◆ **TASK INSTRUCTIONS**
Beginning with the line that contains "You are a computer-use", write out each remaining line of the records below exactly. Do not copy any picture.
┌─ DATA SUPPLIED
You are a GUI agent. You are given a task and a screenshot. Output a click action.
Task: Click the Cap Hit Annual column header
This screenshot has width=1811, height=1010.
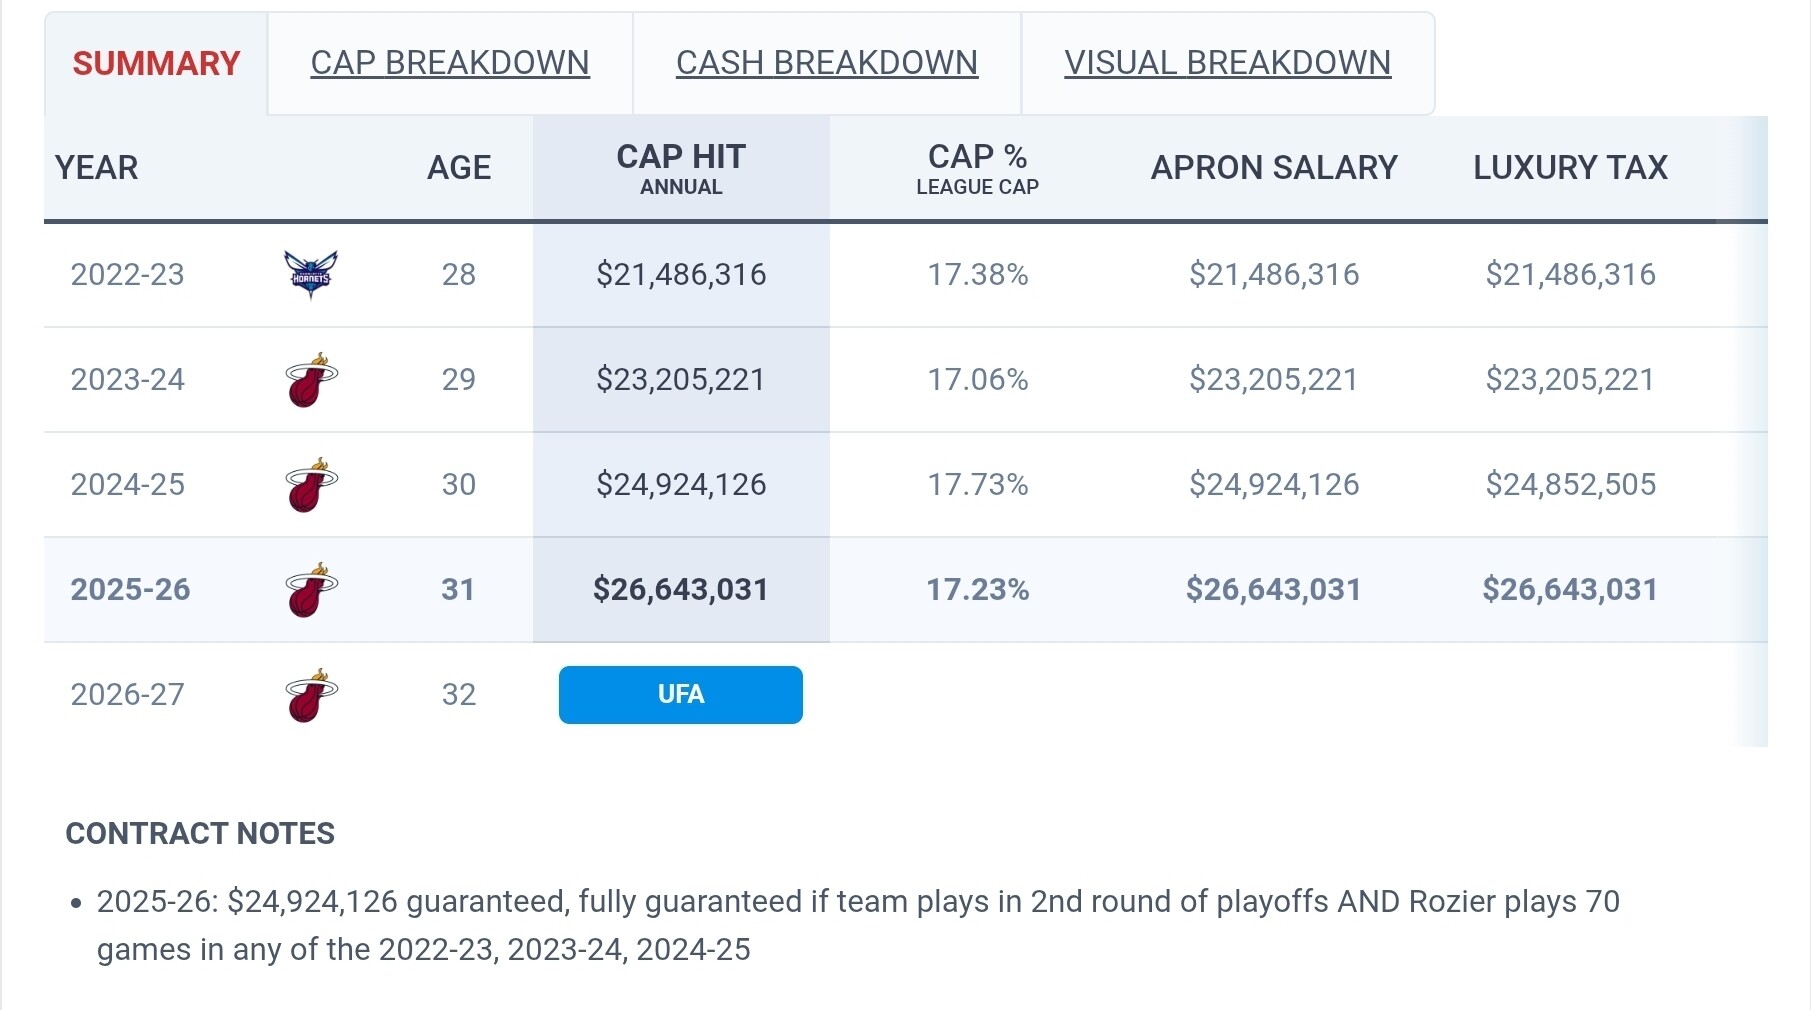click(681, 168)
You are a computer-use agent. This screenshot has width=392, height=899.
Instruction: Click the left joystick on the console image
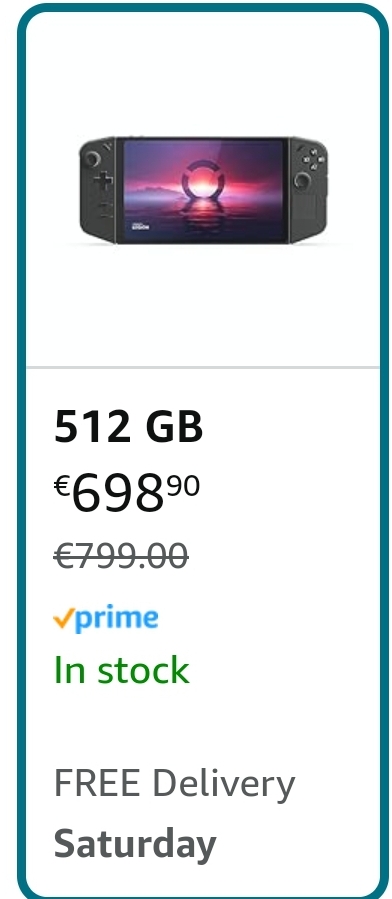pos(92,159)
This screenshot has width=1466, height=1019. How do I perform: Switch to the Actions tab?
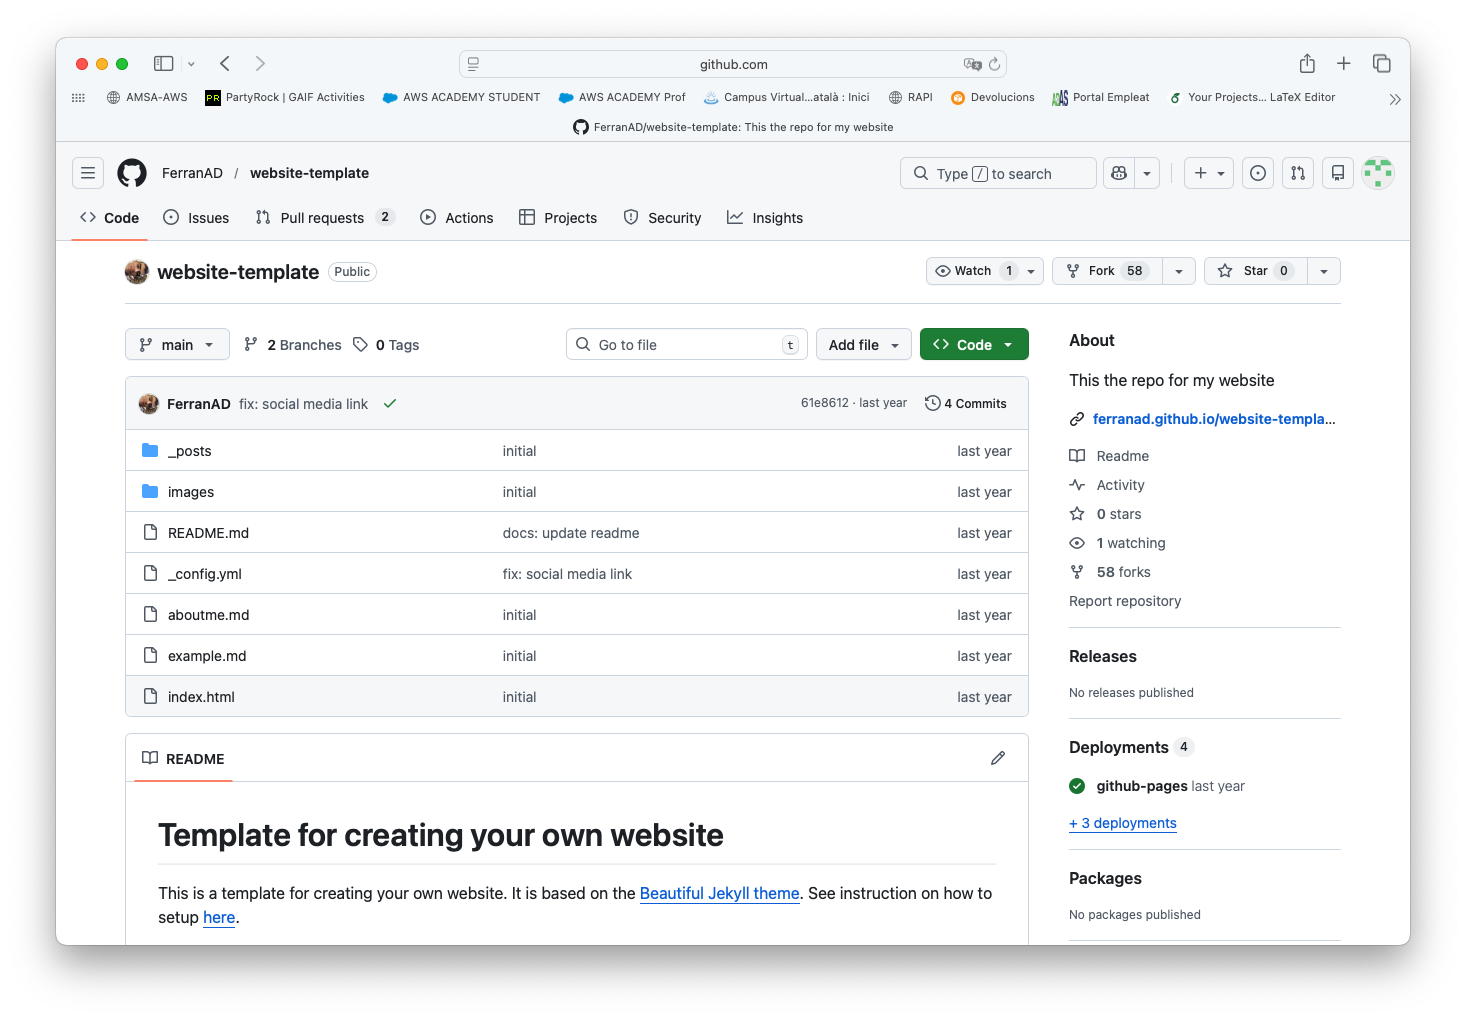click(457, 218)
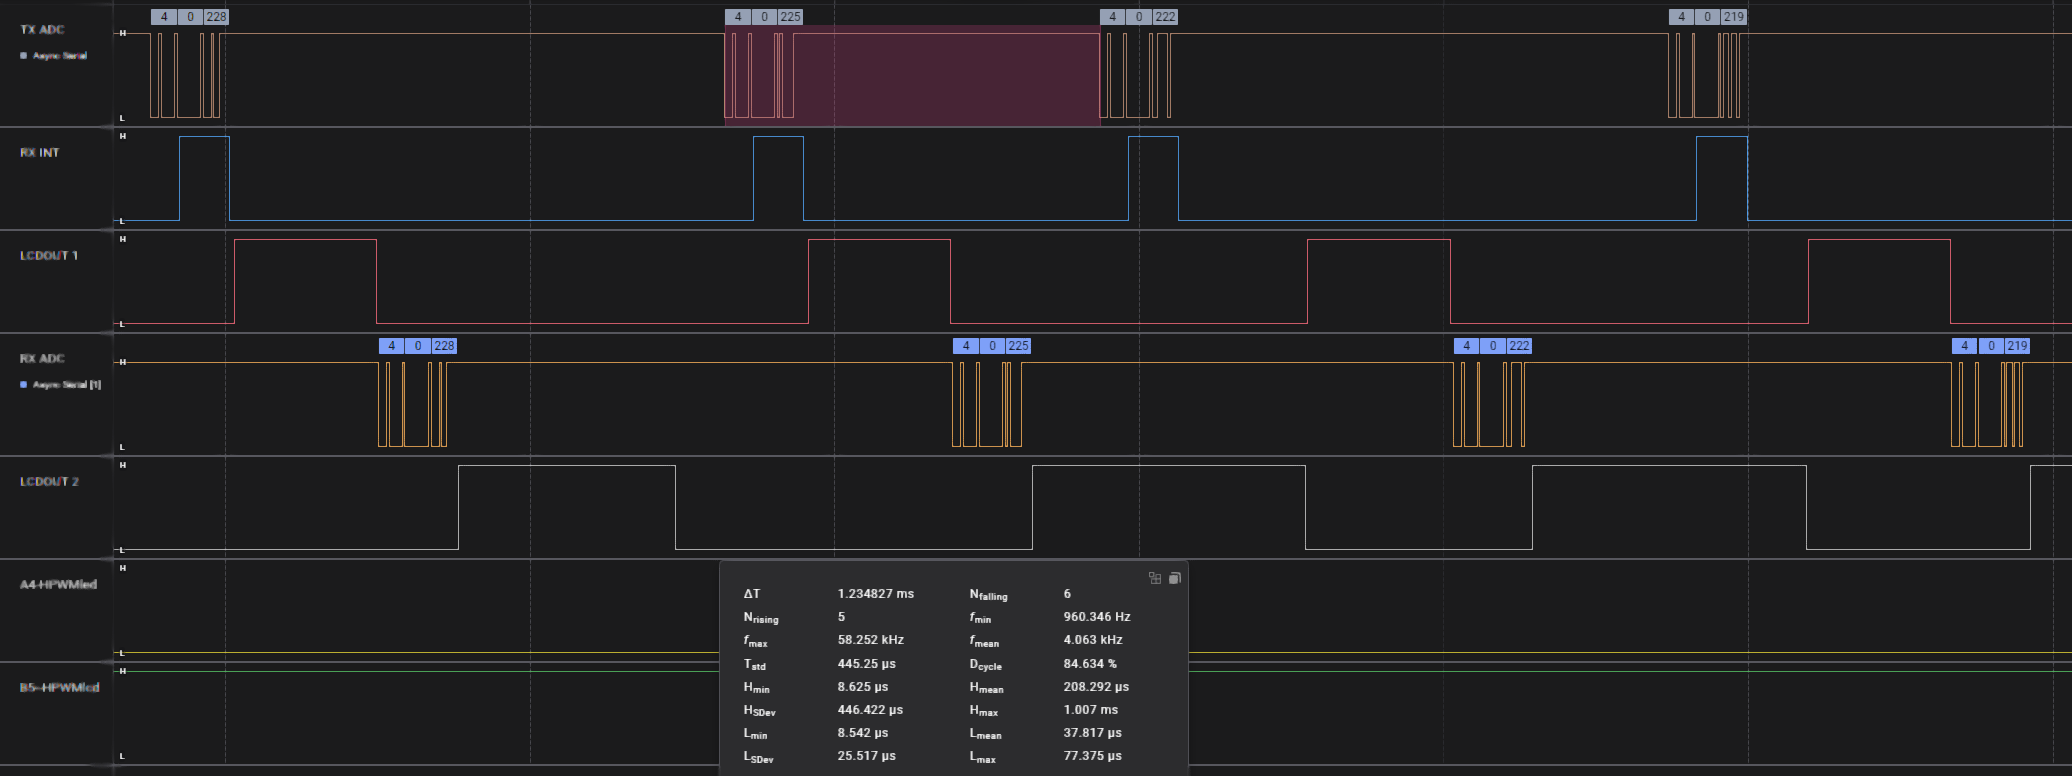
└─
◆ **COMPLETED TASK**
You are a computer-use agent. This screenshot has width=392, height=899.
Instruction: Click the left joystick on the console image
pos(92,159)
This screenshot has width=1466, height=1019. How do I perform: Switch to the Actions tab?
click(457, 218)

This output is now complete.